役員就任期間が短くても制度上の入口を満たせる可能性が広がったとしても、金融機関、従業員、取引先、親族に対して、後継者が経営を担えると説明できるかどうかは、まったく別の問題です。税制上の要件と、経営者としての実力・信頼の形成は、分けて考える必要があります。

相続で使う場合の後継者要件

相続・遺贈で法人版事業承継税制を使う場合も、後継者が会社の経営を引き継ぐことが前提になります。

相続の場合、生前贈与と異なり、相続開始の時期を事前にコントロールできません。そのため、相続開始後に後継者が代表者となれるか、相続開始の直前に役員であったか、特例承継計画に記載されているか、株式の遺産分割が間に合うか。こうした点を確認していくことになります。

とりわけ実務で重要になるのが、相続開始後に株式の帰属が不安定になりやすいという点です。

遺言がない、遺産分割がまとまらない、後継者以外の相続人が自社株の取得を主張する、株式が未分割のままになる。こうした状態では、後継者の議決権要件や認定申請に支障が生じる可能性があります。

相続承継では、「後継者が誰か」だけでなく、「後継者が必要な株式を相続により取得できるか」が重要です。ですから後継者要件は、遺言、遺産分割、遺留分、代償資金、親族間の合意形成と一体で確認すべきものだと考えています。

後継者とその特別関係者で議決権の過半数を保有する必要がある

後継者要件の中心にあるのが、議決権要件です。

法人版事業承継税制では、後継者とその特別関係者で、総株主等議決権数の過半数を保有していることが求められます。これは、制度が想定している承継が、単なる財産移転ではなく、経営支配の移転であることを示しています。

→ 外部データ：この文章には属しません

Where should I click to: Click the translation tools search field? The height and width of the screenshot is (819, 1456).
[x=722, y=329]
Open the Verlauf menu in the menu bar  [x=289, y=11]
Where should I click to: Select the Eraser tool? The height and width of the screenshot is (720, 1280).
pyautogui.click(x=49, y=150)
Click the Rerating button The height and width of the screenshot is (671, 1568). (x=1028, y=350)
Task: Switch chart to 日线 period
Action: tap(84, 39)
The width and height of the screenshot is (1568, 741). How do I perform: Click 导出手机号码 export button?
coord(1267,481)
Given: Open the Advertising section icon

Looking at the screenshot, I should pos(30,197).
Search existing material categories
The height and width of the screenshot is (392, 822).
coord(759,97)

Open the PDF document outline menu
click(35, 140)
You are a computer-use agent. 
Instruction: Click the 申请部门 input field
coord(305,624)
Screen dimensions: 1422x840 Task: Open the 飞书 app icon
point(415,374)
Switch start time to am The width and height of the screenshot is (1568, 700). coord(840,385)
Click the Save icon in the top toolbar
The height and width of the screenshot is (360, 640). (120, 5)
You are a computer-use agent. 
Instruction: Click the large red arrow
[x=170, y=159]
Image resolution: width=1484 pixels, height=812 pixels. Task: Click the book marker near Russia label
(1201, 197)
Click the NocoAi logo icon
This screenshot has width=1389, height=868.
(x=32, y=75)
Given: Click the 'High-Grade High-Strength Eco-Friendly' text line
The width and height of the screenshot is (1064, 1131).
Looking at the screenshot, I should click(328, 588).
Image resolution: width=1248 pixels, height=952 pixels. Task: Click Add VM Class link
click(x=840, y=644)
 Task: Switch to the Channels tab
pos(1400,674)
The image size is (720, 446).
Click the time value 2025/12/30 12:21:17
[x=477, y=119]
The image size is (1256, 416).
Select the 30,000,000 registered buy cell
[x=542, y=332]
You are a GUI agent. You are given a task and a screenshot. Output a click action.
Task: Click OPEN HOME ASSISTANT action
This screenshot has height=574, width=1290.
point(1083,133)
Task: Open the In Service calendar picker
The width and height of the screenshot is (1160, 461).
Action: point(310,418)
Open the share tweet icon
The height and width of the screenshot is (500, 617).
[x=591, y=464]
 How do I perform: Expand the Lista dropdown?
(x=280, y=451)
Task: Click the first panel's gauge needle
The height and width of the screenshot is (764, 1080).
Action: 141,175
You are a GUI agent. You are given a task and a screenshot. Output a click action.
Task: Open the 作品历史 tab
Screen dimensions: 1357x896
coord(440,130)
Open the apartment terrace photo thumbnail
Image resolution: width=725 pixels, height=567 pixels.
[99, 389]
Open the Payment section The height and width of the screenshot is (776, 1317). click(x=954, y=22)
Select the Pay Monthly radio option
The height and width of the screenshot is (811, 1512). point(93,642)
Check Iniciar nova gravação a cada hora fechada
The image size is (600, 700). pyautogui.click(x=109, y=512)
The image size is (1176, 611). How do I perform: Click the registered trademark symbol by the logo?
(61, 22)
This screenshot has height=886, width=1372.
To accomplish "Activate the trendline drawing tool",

ここで見るのは、株式数ではなく議決権です。議決権制限株式、単元未満株式、自己株式、種類株式、相互保有株式、名義株などがある場合には、発行済株式数を単純に眺めるだけでは判定できません。

また、後継者が単独で過半数を持つ必要があるわけではなく、後継者と特別関係者を合わせて判定します。ただし、特別関係者を含めて過半数を満たしているからといって、後継者単独の経営権が安定しているとは限りません。

たとえば、親族全体では過半数を保有していても、後継者単独の持株割合が低く、他の親族株主の協力がなければ普通決議も通せない。そうした状態では、後継者の経営判断は不安定なものになります。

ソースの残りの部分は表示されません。